Book Title: Walking a City's History
Prof. Mauricio Tenorio is a historian of cities and has written several books on the history of such cities as Barcelona, Berlin, and Mexico City, mostly covering the late 19th and early 20th centuries. Based on his previous work, he recently completed Walking a City’s History: Mexico City 1500s-2020s, an ambitious collection of vistas to the history of the Mexican megalopolis. It is, of course, an academic book, but also a book that seek to address a larger readership.

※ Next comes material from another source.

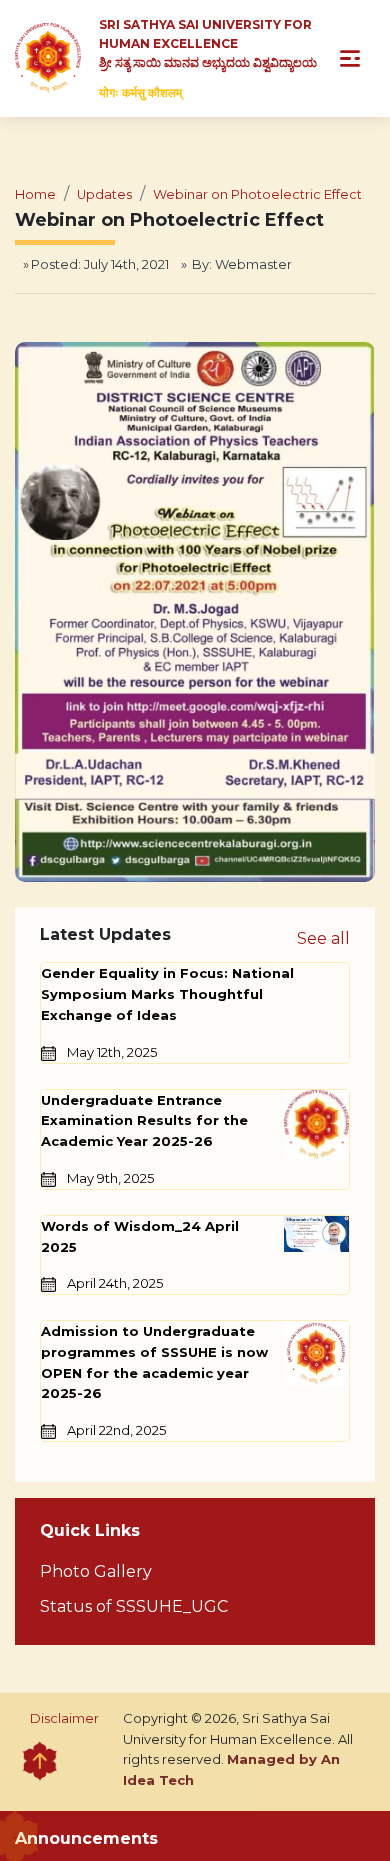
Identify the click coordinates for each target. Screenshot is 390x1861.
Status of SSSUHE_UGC (134, 1606)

As a historian, and an urban stroller, walking cities has granted Prof. Tenorio a vivid sense of how “to keep going,” which is, after all, what history and life are about. Over the years, he has transmuted, perhaps unduly, urban strolls into history books and essays --as if his profession underwrote the strolling that reveals to him the ideas and the state of mind that, in turn, allow his profession. Thus, Walking a City’s History merges history telling and imaginary and actual walks over Mexico City´s past, from 16th-century Mexico-Tenochtitlan to the present megalopolis. This book, however, seeks to be neither a comprehensive account of such a long and intricate history nor a scholarly debunking of vast historiographies. Simply put, walking and watching guide the book. Whatever else, he tries to document, to imagine, building on his years of teaching and researching the histories of cities with his readerly mind and his street weary feet. The book´s chapters highlight specific moments and vistas extracted from the city´s long life.
They also present different ways of telling the stories, at times suggesting imaginary walks; other times narrating factual walks, and at time simply engaging in personal ruminations charged with the weight of the past and the present.